I guess I am way behind the times. Apparently, blogs have been around for a few years. I guess that's ok - I still have never illegally downloaded a song so I must be a little slow. Sorry veteran bloggers. I do dig the idea of writing stuff for people to see and comment on. Hopefully someone will read this and post. Even if you think I am an idiot and my blog is melodramatic, I'm ok with that. At least you took the time.

Well, I guess the natural thing to do in my first blog is to explain what my name means and all of that. Well, it actually has meaning on a number of levels. My best friend's stepdad gave me the nickname "Chief Rain in the Face" because I have been known to have bad luck wherever I go. I've had food poisoning enough times to be considered a biohazard myself. I am a Philadelphia sports fan - that should be explanation in and of itself. I have gotten a hole in one but had no one there to see it. In fact, I didn't even see it. I took a penalty and got a 4 on the hole. So I guess "dry in rain" is supposed to be some sort of defiance to my bad luck. Any psych majors out there, feel free to analyze this at any time.

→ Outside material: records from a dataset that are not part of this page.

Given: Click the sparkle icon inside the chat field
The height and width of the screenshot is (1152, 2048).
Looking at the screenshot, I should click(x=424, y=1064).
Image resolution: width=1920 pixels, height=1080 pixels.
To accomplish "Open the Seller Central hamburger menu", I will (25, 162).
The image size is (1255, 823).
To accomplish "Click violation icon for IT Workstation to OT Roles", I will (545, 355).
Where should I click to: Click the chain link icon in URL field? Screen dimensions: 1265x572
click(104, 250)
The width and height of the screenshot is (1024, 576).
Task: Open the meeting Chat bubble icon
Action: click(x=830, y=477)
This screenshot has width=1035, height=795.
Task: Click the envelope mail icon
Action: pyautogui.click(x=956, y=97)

The "rain" also means life. I have become keenly aware at how "life" - work, school, chores, errands, television - to name a few facets - can consume you much like when you are standing in the rain you have no way of not getting wet. You wake up in the morning and get ready for another day in much the same way you did countless days prior. You go through the motions of life day in and day out only to find a week has gone by. A month has gone by. A year has gone by. Has anything happened of worth - other than the weekends that you count down to every week or the vacations you savor for a week or two only to be right back where you started (perhaps worse?) when you return. "dry in rain" is my meager attempt at avoiding that. While I have a job to go to and I have errands to do, I don't want those things to define me. I don't want those things to count down the time - minutes, hours, days - I have on this earth.

"Rain" to me also means sin. In this life, everyone sins. To exist on this earth and not sin is like jumping into the ocean and not getting wet. In this instance, "dry in rain" does not mean that I am perfect. Far from it. Here, "dry in rain" is yet another meager attempt. It is a stab at doing the impossible. It is my attempt to curb my human nature. As a human being, my instincts tell me to be selfish - to think of myself. To sin. While I know I will fail at this venture, I do want to strive for perfection. Not because perfection is the point. Not because doing the right thing will bring eternal happiness and joy. Not because I will achieve financial gain. I am doing it because that is what God calls me to do - to live in the world but not of the world.

Uh oh - I mentioned the "G" word. Yes, I am a Christian. However, that doesn't mean that I always vote Republican, watch televangelists, hate gay people and want to blow up abortion clinics. Actually, quite the opposite is true in every case.

However, to explain further, I will wait until my next post. :) Thanks for reading so far.

Oh yeah, "Reflecting on the journey" - I just thought it sounded deep. I had about 10 different ideas and got impatient so I decided on this one. Moving, isn't it?